“Piège pour un homme seul”, le suspense qui tombe à pic

Temps de lecture : 3 min

 

THÉÂTRE & CO 

Avis de PrestaPlume ♥♥♥♥♥

L’un des deux est à enfermer !”, éructe le commissaire de Police, en regardant le mari et la femme. Il y a de quoi ! Tout au long de Piège pour un homme seul, le mensonge tisse une toile inextricable autour du mari, accablé par l’imposture d’une femme qui se fait passer pour son épouse, Élisabeth, qui, elle, a disparu. Huitième pièce de Robert Thomas (1927-1989), cette comédie policière a été un triomphe dès le soir de la Générale aux Bouffes Parisiens, le 28 janvier 1960. Adapté deux fois au cinéma (Honeymoon with a Stranger en 1969 et One of my wives is missing en 1976), ses droits seront achetés par l’immense Alfred Hitchcock (il meurt avant de pouvoir l’adapter). Depuis le 7 juillet 2018, au théâtre Le Funambule Montmartre, on y joue une nouvelle fois du bon, du très bon, de l’excellent suspense avec Piège pour un homme seul, mis en scène par Florence Fakhimi. La fidélité au texte original est absolue ; le jeu des cinq comédiens, époustouflant de duplicité, ménage un suspense qui prend littéralement aux tripes. Machiavélique et angoissante, cette comédie policière à rebondissements est la garantie d’une soirée… inoubliable !

Daniel Corban croit devenir fou. C’est un jeune marié, amoureux de sa femme, même s’il a tendance à se fâcher contre elle. Ils ont tout pour vivre une idylle sans nuages. Et pourtant, à la suite d’une dispute, Élisabeth s’enfuit… mais ne revient pas. Après avoir cru à une bouderie, Daniel Corban s’inquiète, alerte la police, témoigne et se ronge les sangs avec de bonnes rasades de Cognac. Quand le nouveau curé de la paroisse, abbé Maximin, lui ramène son épouse, il n’en croit pas ses oreilles ni sa joie. Car Élisabeth n’est pas la femme qu’il a épousée ! Il croit à une mauvaise farce, s’insurge, se défend, argumente, s’essouffle, se reprend, attaque, hurle à l’imposture, sous les yeux effarés du curé, de l’épouse et du commissaire qui tente, tant bien que mal, de démêler le vrai du faux. Contre toute attente, il penche du côté de l’escroquerie alors que toutes les preuves parlent en défaveur du mari : son comportement dénote un état maniaco-dépressif. Mais qui ne le serait pas si on vous affirmait que votre conjoint était un ou une autre ?

****************

## [Consigne donnée A]
Relevez tous les titres d'œuvres cités dans la critique.
## [Consigne donnée B]
Écrivez la suite de la critique de Piège pour un homme seul à partir de sa dernière phrase.
La liste ci-après n'a aucun lien avec la critique.

## [Matériel fourni]
****************

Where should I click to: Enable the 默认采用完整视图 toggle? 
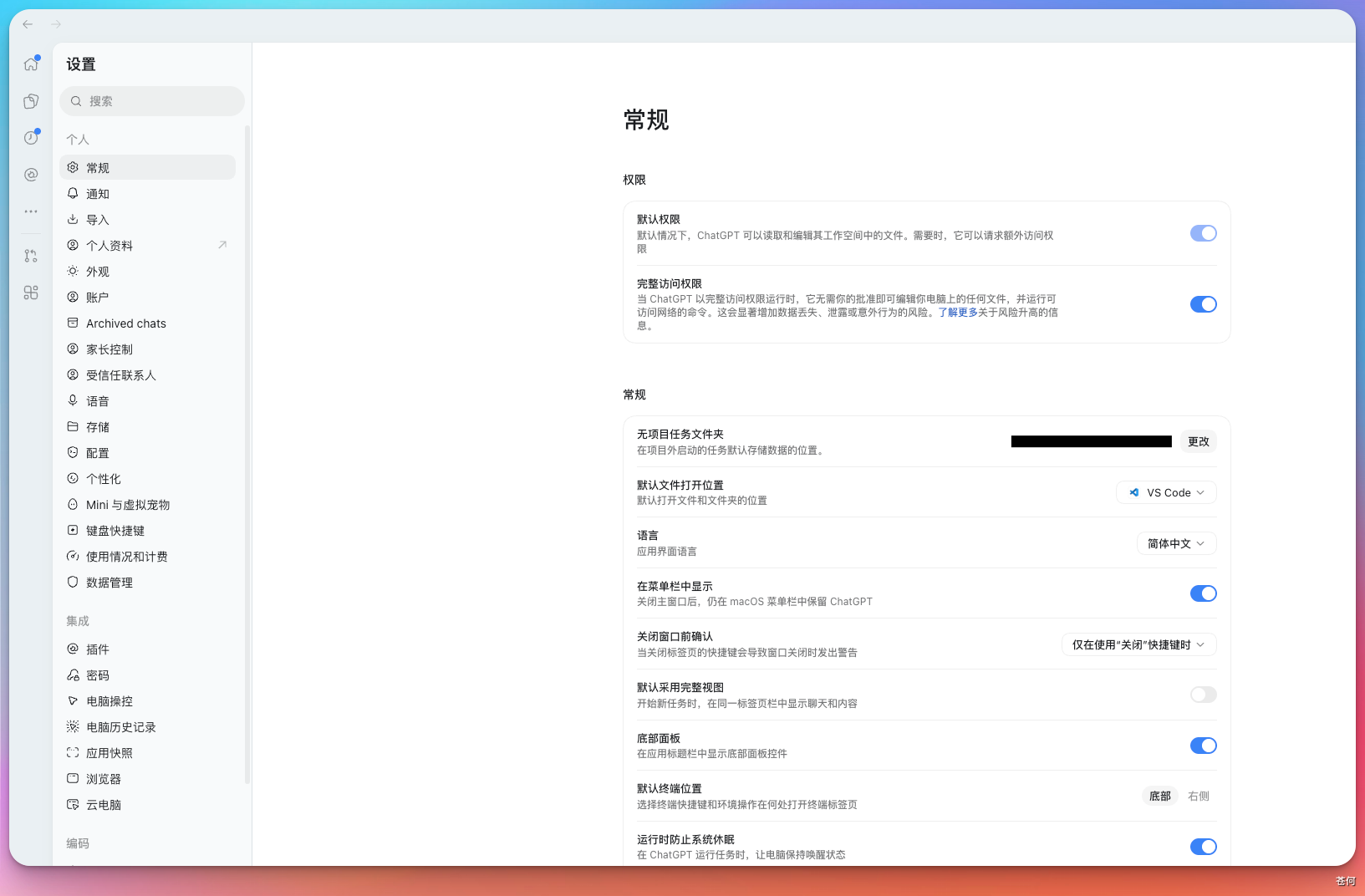tap(1203, 695)
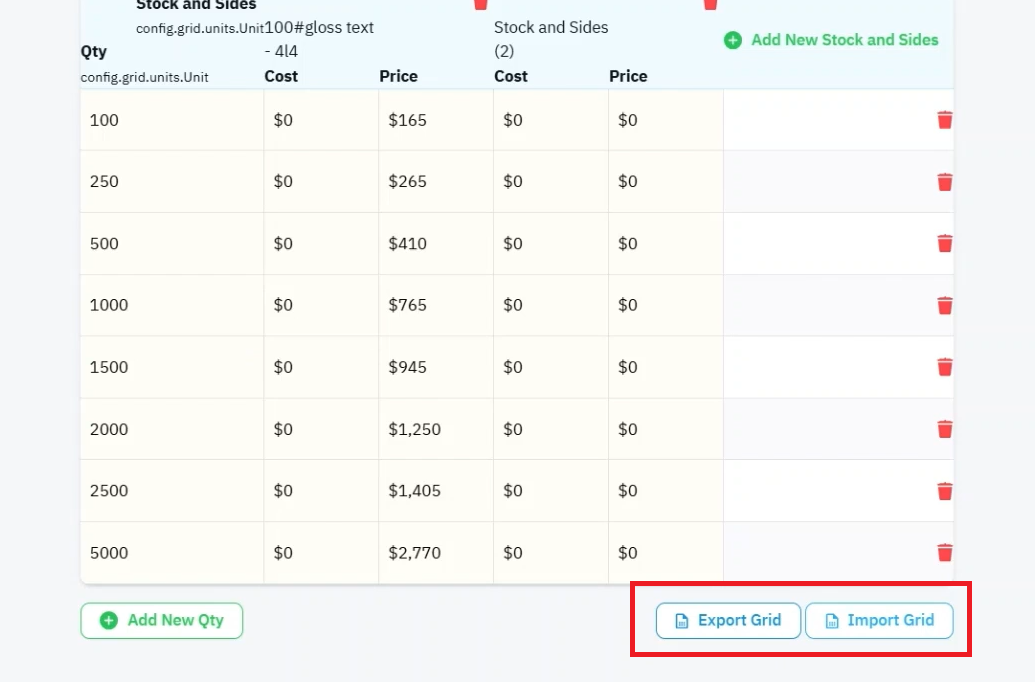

****************

## [Résultat A]
Piège pour un homme seul ; Honeymoon with a Stranger ; One of my wives is missing

## [Résultat B]
Piège pour un homme seul est un terrible et implacable piège pour les nerfs du public. Le texte, bien entendu, le mène par le bout du nez. La logique n’a pas d’autres choix que de détaler devant les arguments solides, les preuves irréfutables. Tous les codes du thriller marchent donc comme un seul homme, et ils sont nombreux autour de lui à vouloir l’anéantir, ce pauvre homme seul ! Le spectateur impuissant est corps et âme avec Daniel Corban, qui se débat au bord du précipice de la folie. Il souffre avec lui, il s’exclame, s’indigne et se révolte. Il crie en son for très intérieur à l’imposture, à la trahison, au scandale. Mais ses cris restent tapis dans la gorge serrée, censurés par la bienséance.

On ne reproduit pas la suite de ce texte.